Action item:
Lines that include the string "swatch" are the ones to copy from the entries below.

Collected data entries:
━━━━━━━━━━━━━━━━━━━━

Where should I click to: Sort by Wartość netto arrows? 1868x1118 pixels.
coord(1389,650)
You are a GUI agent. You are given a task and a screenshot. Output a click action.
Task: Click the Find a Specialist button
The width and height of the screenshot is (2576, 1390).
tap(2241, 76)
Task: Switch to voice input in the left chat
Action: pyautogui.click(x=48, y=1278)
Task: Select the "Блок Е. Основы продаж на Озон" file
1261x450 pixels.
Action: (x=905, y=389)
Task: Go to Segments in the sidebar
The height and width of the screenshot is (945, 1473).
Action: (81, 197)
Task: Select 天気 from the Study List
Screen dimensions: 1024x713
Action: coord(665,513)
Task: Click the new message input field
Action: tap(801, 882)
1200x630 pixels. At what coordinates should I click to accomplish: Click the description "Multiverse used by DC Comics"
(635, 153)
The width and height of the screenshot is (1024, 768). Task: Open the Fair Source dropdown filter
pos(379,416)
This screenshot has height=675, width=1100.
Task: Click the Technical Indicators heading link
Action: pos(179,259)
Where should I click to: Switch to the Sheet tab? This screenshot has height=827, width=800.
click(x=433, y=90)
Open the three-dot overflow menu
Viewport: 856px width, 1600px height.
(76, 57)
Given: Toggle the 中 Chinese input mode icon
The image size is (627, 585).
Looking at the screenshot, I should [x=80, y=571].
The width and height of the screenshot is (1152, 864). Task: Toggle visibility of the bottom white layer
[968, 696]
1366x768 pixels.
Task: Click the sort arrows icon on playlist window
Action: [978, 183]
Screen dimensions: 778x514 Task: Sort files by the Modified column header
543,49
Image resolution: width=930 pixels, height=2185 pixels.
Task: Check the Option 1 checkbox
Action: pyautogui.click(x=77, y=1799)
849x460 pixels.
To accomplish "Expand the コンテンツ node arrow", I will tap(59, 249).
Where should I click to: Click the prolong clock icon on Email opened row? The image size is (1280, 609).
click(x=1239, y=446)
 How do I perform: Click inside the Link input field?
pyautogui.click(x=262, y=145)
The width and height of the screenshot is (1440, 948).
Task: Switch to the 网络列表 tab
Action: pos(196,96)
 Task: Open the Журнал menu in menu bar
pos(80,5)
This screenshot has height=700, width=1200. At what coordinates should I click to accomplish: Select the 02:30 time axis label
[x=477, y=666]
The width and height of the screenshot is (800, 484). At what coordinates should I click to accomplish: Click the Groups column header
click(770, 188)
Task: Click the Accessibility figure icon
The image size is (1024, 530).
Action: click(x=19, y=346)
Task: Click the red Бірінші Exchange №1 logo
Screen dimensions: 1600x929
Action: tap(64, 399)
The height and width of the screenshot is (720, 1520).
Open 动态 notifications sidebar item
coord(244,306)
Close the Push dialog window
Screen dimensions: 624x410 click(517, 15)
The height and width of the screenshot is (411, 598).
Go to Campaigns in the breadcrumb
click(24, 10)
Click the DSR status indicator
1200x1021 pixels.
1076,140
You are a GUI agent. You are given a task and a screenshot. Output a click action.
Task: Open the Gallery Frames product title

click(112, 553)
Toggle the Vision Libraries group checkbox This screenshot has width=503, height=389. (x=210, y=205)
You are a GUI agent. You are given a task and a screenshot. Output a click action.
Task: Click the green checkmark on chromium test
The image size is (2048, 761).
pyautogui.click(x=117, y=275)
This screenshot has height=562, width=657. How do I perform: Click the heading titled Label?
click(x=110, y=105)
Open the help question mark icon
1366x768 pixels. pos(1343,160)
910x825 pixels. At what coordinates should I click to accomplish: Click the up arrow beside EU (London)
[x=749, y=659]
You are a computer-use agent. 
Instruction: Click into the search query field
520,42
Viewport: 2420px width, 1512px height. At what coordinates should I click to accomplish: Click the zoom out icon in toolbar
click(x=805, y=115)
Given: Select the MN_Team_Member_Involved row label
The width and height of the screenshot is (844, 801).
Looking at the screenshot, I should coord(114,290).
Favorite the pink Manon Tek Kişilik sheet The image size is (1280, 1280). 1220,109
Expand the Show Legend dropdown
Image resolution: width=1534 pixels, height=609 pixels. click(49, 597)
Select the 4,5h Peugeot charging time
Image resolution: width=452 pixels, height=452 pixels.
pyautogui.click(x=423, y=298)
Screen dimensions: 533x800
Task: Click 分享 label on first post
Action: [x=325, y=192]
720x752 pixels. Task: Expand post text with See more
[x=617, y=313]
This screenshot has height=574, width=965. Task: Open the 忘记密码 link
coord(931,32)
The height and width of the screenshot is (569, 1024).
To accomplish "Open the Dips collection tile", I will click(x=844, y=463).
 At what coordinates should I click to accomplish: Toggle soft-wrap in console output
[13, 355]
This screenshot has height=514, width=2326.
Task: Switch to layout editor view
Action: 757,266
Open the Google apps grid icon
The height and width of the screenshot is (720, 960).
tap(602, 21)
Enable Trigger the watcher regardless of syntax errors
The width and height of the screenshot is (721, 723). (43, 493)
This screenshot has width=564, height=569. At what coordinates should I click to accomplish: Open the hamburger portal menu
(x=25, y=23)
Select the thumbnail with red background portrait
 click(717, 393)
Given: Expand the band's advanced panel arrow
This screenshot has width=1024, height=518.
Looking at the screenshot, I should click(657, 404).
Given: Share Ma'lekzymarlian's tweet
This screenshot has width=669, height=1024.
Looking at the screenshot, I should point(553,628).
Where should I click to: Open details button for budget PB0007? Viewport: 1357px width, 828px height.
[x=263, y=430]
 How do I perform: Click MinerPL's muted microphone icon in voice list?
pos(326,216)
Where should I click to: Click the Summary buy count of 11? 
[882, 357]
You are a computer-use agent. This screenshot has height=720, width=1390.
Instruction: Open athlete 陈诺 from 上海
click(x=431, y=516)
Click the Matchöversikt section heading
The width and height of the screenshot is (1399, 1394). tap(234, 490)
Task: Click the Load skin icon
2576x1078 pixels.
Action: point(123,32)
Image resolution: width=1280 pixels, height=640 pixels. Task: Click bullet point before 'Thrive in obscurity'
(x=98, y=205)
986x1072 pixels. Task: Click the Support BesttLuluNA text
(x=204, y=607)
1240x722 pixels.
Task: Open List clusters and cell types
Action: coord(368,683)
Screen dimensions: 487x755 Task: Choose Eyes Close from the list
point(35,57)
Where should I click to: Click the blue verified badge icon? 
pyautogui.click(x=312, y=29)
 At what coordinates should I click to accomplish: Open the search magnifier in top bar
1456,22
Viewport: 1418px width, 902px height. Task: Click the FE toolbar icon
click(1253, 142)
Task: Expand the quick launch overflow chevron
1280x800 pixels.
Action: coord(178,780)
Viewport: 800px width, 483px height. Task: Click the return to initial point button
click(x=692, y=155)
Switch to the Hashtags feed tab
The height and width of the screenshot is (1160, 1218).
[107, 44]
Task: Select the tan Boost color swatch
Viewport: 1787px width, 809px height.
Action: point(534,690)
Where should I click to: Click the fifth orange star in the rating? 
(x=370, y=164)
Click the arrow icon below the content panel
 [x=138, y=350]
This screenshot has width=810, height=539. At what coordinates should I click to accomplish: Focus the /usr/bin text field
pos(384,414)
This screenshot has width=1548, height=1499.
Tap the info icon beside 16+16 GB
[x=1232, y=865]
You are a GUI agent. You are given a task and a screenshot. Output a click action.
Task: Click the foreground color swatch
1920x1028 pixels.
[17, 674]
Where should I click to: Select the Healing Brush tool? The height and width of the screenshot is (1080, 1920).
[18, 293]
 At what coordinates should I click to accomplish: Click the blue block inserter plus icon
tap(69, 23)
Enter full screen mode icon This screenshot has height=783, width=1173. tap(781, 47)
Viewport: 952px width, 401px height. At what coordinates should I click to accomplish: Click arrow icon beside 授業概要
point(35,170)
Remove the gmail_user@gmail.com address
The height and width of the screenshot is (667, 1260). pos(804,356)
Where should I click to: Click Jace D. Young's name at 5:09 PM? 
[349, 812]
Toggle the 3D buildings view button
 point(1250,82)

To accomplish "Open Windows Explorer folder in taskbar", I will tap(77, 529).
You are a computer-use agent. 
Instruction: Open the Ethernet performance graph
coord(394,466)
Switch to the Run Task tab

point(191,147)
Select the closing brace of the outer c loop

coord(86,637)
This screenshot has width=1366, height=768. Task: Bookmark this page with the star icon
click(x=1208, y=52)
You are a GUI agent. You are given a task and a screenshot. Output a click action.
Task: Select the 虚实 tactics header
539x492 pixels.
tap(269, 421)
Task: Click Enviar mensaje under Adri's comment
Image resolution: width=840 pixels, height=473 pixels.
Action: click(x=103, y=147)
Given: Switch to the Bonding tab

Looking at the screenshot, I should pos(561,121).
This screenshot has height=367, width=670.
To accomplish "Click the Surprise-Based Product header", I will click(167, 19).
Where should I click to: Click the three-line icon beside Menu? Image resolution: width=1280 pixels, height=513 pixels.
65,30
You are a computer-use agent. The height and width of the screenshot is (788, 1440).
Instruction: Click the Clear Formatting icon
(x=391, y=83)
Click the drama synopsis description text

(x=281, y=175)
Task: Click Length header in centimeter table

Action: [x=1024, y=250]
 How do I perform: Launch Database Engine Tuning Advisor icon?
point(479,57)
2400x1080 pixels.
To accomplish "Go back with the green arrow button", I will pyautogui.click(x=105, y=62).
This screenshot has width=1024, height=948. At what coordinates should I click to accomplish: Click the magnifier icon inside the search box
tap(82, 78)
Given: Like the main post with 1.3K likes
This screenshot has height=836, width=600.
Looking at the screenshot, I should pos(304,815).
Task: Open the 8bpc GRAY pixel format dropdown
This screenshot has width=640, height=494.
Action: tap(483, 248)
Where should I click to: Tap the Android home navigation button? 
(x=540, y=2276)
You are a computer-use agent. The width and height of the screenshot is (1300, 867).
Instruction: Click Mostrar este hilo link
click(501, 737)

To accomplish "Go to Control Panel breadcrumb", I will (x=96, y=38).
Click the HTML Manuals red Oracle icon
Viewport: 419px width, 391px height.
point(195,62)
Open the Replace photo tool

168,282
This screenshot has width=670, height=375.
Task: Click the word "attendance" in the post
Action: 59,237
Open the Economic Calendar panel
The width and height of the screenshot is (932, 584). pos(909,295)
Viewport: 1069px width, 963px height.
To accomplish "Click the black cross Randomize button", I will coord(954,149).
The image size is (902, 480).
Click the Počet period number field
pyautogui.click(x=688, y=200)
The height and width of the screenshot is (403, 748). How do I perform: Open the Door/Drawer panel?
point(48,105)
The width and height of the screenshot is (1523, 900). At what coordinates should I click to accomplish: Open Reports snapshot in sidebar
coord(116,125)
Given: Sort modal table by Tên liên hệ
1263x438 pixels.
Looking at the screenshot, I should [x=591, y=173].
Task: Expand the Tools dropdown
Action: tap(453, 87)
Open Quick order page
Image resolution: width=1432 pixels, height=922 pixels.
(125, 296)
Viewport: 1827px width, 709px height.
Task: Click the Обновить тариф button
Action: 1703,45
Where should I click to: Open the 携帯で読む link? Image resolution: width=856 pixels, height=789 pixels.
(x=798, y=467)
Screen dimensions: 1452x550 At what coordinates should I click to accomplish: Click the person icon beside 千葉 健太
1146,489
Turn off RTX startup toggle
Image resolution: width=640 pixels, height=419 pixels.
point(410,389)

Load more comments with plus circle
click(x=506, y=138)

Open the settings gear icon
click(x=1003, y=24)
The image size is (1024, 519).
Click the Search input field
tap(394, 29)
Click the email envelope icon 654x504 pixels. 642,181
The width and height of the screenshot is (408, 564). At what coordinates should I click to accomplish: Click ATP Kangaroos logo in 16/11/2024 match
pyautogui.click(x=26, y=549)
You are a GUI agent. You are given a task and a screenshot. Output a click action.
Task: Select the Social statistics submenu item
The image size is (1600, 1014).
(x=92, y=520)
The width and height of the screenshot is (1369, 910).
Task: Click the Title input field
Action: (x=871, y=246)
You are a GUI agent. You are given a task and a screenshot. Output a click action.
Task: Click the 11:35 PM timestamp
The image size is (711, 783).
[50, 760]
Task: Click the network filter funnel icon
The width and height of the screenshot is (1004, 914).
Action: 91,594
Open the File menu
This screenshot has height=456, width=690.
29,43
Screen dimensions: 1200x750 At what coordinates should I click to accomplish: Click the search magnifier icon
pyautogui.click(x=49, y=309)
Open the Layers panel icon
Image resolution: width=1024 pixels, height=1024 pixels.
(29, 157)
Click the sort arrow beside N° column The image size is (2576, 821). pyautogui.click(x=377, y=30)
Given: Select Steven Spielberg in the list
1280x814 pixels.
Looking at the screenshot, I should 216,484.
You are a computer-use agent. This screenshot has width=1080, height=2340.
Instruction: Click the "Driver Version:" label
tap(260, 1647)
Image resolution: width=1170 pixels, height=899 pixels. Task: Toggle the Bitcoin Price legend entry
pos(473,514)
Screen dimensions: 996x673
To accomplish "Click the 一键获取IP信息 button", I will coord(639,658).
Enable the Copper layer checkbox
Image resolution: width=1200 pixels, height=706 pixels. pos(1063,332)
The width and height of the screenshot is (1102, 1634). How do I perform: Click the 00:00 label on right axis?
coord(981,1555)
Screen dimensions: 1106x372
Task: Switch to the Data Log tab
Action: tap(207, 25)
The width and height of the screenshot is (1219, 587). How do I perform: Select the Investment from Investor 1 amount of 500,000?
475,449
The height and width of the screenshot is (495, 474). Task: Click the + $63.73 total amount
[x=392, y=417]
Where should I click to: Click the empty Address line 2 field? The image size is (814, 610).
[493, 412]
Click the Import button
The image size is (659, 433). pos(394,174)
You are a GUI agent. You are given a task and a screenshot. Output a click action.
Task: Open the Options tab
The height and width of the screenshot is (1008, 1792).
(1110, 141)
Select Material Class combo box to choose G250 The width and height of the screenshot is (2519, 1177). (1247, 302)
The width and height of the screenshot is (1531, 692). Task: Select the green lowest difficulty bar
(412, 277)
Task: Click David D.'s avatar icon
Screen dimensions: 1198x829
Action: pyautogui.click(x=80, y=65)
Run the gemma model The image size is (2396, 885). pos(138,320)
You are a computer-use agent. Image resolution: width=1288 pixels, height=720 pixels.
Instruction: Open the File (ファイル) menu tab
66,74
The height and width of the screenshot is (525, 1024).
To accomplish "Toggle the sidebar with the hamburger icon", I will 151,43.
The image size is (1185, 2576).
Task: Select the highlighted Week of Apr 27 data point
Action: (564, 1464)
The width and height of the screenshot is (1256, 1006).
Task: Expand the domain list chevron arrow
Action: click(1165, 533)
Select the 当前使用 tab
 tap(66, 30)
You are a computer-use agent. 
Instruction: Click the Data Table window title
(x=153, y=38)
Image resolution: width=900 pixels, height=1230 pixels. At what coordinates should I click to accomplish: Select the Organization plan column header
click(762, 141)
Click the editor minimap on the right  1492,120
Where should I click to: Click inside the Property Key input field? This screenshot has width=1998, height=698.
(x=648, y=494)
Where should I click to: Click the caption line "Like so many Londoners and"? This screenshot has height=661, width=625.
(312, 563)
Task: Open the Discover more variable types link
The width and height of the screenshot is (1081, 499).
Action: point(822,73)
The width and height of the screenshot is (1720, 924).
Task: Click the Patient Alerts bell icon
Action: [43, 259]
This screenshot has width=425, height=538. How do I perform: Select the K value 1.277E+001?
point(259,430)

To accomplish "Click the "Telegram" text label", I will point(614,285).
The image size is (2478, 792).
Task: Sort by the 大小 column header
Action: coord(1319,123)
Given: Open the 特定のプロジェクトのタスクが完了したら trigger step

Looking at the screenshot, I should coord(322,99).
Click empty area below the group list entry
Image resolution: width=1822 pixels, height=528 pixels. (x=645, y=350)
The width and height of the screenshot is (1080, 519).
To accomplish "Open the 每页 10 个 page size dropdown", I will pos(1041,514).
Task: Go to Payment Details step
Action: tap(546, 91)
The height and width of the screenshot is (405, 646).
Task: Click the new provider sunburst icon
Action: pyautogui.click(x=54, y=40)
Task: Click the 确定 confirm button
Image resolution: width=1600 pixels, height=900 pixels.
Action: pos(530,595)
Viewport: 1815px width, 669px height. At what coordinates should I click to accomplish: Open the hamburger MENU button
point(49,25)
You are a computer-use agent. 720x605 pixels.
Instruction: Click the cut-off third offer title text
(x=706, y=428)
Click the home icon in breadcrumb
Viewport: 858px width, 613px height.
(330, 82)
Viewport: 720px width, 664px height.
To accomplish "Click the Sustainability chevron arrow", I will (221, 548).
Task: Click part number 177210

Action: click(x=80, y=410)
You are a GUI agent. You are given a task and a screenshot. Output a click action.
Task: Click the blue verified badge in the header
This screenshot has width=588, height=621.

━━━━━━━━━━━━━━━━━━━━

Solution below:
Task: Select the tan Boost color swatch
Task: Click the foreground color swatch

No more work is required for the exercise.